[pypy-dev] Running untrusted code in pypy

Mon Feb 19 21:27:02 CET 2007

Vinj Vinj wrote:
 >> How is the data shared? Using files or somehow
 >> differently?
 >
 > Slices of numeric python arrays

Then the foremost problem will probably be that PyPy is not close to
supporting numeric arrays :-). I guess that will change at one point.

 >> custom mark-and-sweep garbage collector. This
 >> collector collects quite a
 >> bit information while it is running, especially how
 >> much non-dead memory
 >> is used currently. This would make it possible to
 >> impose a hard limit there.
 >
 > Ok. But this limit would be for the entire app and not
 > per user model. This should be fine, I would just take
 > the penalty of the OS/interpretor than releasing back
 > all the unused memory.

There can be more advanced solutions: The GC has "memory pools" and you
could have a solution where the main app has its own (unlimited) pool
and the user models have limited pools.

 > I think again os based timeout interrupts would work
 > fine? Do you see
 > any downside of using os level interrupts? Any way
 > that the application
 > would not be able to catch them?

There is a downside to os-level interrupts (both in CPython and in
PyPy): Only the intepreter main loop checks for interrupts, that means
that this does not work against 2**(something big) if I see it
correctly. I cannot think of a good way to fix this, I fear.
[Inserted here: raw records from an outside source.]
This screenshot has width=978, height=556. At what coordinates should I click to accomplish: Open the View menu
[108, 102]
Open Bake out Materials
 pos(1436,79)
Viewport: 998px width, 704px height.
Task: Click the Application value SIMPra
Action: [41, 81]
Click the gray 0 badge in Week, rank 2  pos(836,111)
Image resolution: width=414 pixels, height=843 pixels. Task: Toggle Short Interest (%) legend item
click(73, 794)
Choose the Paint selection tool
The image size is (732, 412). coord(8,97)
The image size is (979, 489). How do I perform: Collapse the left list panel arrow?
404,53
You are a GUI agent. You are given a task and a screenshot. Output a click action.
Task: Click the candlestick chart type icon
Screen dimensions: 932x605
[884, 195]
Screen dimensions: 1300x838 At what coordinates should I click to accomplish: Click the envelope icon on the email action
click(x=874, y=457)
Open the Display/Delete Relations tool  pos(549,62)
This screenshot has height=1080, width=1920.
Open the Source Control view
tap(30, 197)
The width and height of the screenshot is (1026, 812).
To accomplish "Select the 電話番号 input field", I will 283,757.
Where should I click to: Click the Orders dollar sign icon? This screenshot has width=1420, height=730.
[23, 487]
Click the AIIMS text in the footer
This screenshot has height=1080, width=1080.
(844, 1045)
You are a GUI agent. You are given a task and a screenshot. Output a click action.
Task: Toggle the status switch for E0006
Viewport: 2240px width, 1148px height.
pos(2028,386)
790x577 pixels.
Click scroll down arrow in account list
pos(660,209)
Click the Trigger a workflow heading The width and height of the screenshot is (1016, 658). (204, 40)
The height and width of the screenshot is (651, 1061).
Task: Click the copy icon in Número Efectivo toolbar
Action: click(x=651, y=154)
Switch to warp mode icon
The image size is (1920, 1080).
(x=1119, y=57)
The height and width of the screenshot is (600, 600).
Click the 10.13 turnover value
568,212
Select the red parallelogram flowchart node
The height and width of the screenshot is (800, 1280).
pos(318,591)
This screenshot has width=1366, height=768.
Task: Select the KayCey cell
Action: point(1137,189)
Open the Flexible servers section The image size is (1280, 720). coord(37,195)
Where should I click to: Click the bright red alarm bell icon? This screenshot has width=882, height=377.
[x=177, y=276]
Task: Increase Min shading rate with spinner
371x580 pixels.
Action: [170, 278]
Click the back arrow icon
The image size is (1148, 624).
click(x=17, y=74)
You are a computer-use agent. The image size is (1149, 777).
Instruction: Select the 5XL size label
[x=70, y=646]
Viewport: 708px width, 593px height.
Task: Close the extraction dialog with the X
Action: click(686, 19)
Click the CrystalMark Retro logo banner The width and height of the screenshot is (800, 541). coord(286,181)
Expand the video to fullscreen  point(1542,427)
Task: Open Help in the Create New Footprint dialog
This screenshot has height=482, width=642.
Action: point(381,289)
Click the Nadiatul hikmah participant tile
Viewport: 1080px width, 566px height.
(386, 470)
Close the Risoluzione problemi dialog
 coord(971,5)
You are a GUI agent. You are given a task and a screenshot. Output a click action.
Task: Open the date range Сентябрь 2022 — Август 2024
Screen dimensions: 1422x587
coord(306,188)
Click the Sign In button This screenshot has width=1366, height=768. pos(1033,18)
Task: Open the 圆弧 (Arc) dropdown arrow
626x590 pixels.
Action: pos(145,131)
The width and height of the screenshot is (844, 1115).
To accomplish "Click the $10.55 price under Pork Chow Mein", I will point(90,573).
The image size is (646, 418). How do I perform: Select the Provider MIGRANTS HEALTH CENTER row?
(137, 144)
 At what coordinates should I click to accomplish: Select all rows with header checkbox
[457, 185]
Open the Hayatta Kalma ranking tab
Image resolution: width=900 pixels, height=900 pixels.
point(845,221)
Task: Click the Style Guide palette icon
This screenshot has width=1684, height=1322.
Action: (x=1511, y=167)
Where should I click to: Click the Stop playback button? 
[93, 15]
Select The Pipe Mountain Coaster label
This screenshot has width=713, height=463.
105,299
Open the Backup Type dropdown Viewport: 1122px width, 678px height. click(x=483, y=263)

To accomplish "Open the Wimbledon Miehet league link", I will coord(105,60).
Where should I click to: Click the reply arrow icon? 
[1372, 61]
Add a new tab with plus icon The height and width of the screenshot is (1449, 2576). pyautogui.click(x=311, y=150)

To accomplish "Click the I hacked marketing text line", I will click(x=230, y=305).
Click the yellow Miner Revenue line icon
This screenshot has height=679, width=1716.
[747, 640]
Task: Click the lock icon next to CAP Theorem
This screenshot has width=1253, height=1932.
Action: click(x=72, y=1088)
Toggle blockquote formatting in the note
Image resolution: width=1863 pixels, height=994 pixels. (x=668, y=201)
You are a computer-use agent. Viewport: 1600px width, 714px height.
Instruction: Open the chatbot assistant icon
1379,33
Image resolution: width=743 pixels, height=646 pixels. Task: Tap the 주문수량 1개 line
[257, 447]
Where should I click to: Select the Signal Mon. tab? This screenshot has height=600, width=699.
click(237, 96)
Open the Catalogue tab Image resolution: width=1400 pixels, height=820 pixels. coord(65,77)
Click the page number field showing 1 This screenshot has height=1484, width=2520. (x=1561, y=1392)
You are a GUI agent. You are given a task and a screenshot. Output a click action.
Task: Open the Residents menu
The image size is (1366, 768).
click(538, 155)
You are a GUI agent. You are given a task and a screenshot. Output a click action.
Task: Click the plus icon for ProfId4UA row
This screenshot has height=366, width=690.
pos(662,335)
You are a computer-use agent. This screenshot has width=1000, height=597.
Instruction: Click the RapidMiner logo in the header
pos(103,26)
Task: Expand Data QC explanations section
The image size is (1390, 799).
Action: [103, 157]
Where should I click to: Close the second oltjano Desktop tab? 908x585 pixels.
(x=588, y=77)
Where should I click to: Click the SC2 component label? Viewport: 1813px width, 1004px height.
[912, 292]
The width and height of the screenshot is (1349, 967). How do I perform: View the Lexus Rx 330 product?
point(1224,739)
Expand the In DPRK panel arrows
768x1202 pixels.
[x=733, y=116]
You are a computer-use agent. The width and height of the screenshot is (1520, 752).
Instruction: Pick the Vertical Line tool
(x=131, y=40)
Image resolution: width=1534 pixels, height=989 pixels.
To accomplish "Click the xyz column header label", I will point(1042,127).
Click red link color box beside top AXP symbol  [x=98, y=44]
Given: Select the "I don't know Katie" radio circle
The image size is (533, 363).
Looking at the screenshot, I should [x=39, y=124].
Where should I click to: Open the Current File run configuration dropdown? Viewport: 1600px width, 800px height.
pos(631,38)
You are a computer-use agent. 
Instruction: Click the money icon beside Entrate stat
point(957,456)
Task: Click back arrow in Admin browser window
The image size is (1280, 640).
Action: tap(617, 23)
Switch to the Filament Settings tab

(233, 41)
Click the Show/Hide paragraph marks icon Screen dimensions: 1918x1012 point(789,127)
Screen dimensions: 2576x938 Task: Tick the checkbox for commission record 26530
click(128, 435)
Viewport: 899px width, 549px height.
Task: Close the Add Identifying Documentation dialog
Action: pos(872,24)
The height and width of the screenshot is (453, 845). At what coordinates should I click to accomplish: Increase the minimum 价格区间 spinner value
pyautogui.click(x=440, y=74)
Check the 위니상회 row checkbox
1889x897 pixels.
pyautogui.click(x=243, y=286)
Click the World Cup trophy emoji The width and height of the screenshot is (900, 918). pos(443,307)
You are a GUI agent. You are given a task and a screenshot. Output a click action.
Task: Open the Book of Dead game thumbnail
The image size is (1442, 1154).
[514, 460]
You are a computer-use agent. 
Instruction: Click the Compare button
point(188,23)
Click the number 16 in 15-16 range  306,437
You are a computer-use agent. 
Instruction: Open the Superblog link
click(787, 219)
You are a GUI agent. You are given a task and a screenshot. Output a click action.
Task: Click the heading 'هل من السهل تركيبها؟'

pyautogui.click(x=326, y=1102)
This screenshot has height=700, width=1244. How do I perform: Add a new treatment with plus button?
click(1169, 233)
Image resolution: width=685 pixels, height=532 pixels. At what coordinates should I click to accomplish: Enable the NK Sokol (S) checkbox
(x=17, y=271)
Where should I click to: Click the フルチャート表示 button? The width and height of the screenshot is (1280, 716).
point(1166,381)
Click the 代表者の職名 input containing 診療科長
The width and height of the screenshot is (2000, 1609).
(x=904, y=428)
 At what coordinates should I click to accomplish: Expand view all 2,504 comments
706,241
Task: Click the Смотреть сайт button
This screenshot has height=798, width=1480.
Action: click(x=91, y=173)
 >> You could fix the recursion limit.
 >
 > Again this would be for the entire application and not
 > per user model.
 >
 >> Another thing I can see there is accessing the file
 >> system in malicious
 >> ways. Can be fixed on the OS level, I guess. You
 >> could not include
 >> things like socket into your PyPy interpreter
 >> executable.
 >
 > This is the tricky part. The main python application
 > used a lot of
 > cPython libraries, so not including them in the
 > interpreter was not an
 > option. I was hoping that there would be some other
 > way which could tell
 > the pypy interpreter, before it executes a certain
 > piece of code, that
 > access to the following list of modules ([x, y, z...])
 > is allowed.

This is something which is quite hard to enforce, given Python's very
introspective nature. There are some ideas to support a rather strict
distinction between two different sorts of code within the same process
with PyPy. You would have two interpreters in the same executable, one
for trusted, one for sandboxed code. The sandboxed interpreter would
only get access to a very limited set of modules and builtins. The
trusted interpreter could somehow "control" what sort of operations the
untrusted part would be allowed to do.

This is quite a mess to implement correctly (but easier than in CPython,
I suppose), but might give a general solution to this set of problems.

Cheers,

Carl Friedrich